In Crowter & Ors, R (On the Application Of) v Secretary of State for Health And Social Care  EWHC 2536 the High Court of England and Wales was faced with a conflict of rights issue that has persisted since the introduction of prenatal screening. Whilst arguments could be raised that disability-selective abortions amplify reproductive choice, parallel concerns have surfaced with regard to their effects on persons with disabilities, giving rise to a conflict between the rights of disabled persons and women’s abortion rights.
High Court’s ruling – Differential abortion laws for disabled foetuses do not violate ECHR
The claimants sought judicial review, questioning the legality of differential abortion laws for disabled foetuses under s.1(1)(d) of the Abortion Act 1967. Though abortions are generally prohibited following the 24th week of pregnancy, s.1(1)(d) of the 1967 Act allows termination of a foetus after 24 weeks if there is substantial risk that the child, if born, would suffer from “such physical or mental abnormalities as to be seriously handicapped”. The Court dismissed the claim for a declaration of incompatibility, asserting that there was no breach of Article 2 (right to life), 3 (prohibition of torture), 8 (right to respect for private and family life) and 14 (prohibition of discrimination) of the ECHR.
Why is this an issue for disabled persons?
The claimants concerns of discrimination aren’t novel. The United Nations Convention on the Rights of Persons with Disabilities Committee has issued Observations in respect of differential abortion laws in Spain, Hungary, and Austria, recommending that the State party abolishes the distinction allowed for pregnancies being terminated solely on the grounds of disability. Whilst Lord Justice Singh and Mrs. Justice Lieven duly noted in the judgment that there was no legal recognition of the rights of the foetus, it could be argued that the fear of discrimination in this context isn’t against the foetus, but rather against those living with disabilities. Disability-selective abortions have been criticized for expressing discriminatory attitudes about disabled people, heightening the stigma surrounding them on the grounds that their existence represents a liability to society.
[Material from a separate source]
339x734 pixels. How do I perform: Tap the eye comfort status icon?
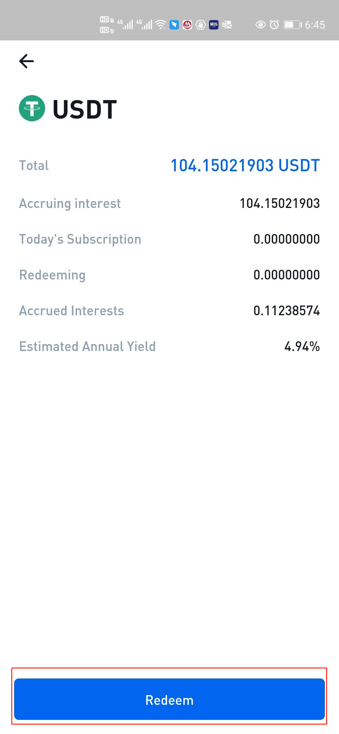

How does this affect women’s rights?
However, the rights of disabled persons need to be balanced with women’s reproductive choice. Complete elimination of the right to abort on grounds of foetal abnormalities would lead to a deprivation of wider access to safe abortions. As mentioned in para. 46 of its judgment, the Court noted that removal of s.1(1)(d) of the 1967 Act would lead to criminalization of the conduct of more women. Jarring examples of the repercussions of criminalizing abortion have been seen in Poland where abortions on grounds of foetal abnormality were declared unconstitutional in October 2020. The tighter abortion laws have had devastating effects, resulting in not just a deprivation of abortion rights but the right to life of pregnant mothers. Most recently in Poland the death of a woman in her 22nd week of pregnancy sparked protests in several cities. Though her death was caused by sepsis, it raised arguments that restrictive abortion laws could have a chilling effect on medical practice and women’s right to life.
Striking a balance – no easy task
In this context, it is interesting to note the applications lodged with the ECtHR by Polish nationals in July 2021 (K.B. v Poland and 3 recent applications). The applicants argued that the abolition of the foetal abnormality ground for abortions violated their convention rights, most notably under two of the same ECHR Articles cited by the claimants in the Crowter case (namely the right to respect for private and family life and the prohibition of torture). This highlights the onerous task the Courts are faced with in balancing these rights, in a way that ensures respect of one group’s rights does not come at the expense of the other.
In light of these controversial issues, the judgment of the High Court signals a call for more research and legally actionable solutions, as to the question of how to marry the vitality of addressing the risk posed by disability-selective abortions to the disabled community, with the need to protect women’s rights.